DOCUMENT TEXT ▸
=== Begin Enclosure ===

Sisonke Msimang Gives Winnie Madikizela-Mandela The Complexity She Deserves

When Mama Winnie Madikizela-Mandela passed away on 2 April this year we, as South Africans, didn’t quite know what to do with her legacy. Opinion was polarised. There were those who wanted Mama Winnie to atone for the dark events that she had a hand in in the 80s. Others had loved and admired up until that point where they believed she had lost her way. Then there was the youth who were determined to uphold her as a hero of the apartheid struggle who never sold out.

It is from the juncture that writer and social commentator Sisonke Msimang writes her book The Resurrection of Winnie Mandela. Msimang takes on the mammoth task of writing Winnie Nomzamo Zanyiwe Madikizela-Mandela into 173 pages. And she does so it a way that is agonisingly beautiful.

Sisonke Msimang, picture by Nick White

In the pages of the book, Mama Winnie is alive. She is radical, defiant, beautiful, glamorous. She is lonely, stubborn, angry, struggling.

Msimang takes readers on journey through history stopping in Mbizana, Soweto, Brandfort – all the places and events that have been pivotal in understanding the enigma wrapped around Mama Winnie. These chapters colour in the context that Mama Winnie and her politics were birthed from and allow us to better unravel who she was and why she made the decisions that defined her.

Winnie Mandela: The Woman Who Fought For Our Freedom

There is no doubt about the unwavering commitment that Mama Winnie had to the liberation struggle. The books shows this. She was committed to her politics and to her sense of justice, and remained committed until she was laid to rest, perhaps at the expense of her legacy.

Msimang’s book undertakes two important projects. The first is to undo the patriarchal smear on her name.

As a woman history judged her far more harshly than it did her male comrades. Like her male comrades she followed the instructions to render South Africa ungovernable, to respond to violence with more violence. But unlike her male comrades these actions tarnished her reputation. Her saga with Stompie and the Mandela United Football Club remains a stain on the great name of Winnie Madikizela-Mandela.

At the same time, Msimang sets out to present Mama Winnie with the complexity that she deserves. As human beings we are multitudes: we are complex. But too often women are forced to exist in binaries: saint or sinner, Madonna or whore, warrior or witch.

Like her male peers, Winnie Madikizela-Mandela should be afforded the the right to be understood in the complexity of her identity: as medical social worker, wife, activist, soldier on the ground, mother, leader of the struggle. She should be able to be good and bad, to seek justice and have committed injustice, to be unwavering in the call for freedom.

=== End Enclosure ===

[Stored items]
=== Begin Enclosure ===

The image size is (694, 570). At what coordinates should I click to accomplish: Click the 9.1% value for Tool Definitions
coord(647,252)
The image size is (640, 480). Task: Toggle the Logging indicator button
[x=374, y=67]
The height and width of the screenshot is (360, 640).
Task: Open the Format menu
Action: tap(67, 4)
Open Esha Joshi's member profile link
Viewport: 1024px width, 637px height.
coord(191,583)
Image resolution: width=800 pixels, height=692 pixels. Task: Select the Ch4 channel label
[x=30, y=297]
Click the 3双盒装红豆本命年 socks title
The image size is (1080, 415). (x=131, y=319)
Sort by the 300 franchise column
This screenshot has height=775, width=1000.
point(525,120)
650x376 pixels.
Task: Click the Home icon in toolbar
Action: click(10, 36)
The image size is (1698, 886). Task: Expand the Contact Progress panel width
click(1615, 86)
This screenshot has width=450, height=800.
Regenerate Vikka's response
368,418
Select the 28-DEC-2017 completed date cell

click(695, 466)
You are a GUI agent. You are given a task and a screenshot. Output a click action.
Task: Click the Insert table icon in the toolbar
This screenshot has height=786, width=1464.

=== End Enclosure ===

REQUIRED WORK ▸
1: Decide whether each statement agrees with the text about Sisonke Msimang's book, answering yes or no and quoting the deciding words of the text: (a) Madikizela-Mandela died on 2 April. (b) Msimang's book runs to 173 pages. (c) Msimang's book undertakes three important projects.
2: Retype the portion of the text about Sisonke Msimang's book that starts at "At the same" and ends at "call for freedom.".

OUTPUTS IN ORDER ▸
1:
(a) Yes: "When Mama Winnie Madikizela-Mandela passed away on 2 April this year"
(b) Yes: "writing Winnie Nomzamo Zanyiwe Madikizela-Mandela into 173 pages"
(c) No: "Msimang’s book undertakes two important projects."

2:
At the same time, Msimang sets out to present Mama Winnie with the complexity that she deserves. As human beings we are multitudes: we are complex. But too often women are forced to exist in binaries: saint or sinner, Madonna or whore, warrior or witch.

Like her male peers, Winnie Madikizela-Mandela should be afforded the the right to be understood in the complexity of her identity: as medical social worker, wife, activist, soldier on the ground, mother, leader of the struggle. She should be able to be good and bad, to seek justice and have committed injustice, to be unwavering in the call for freedom.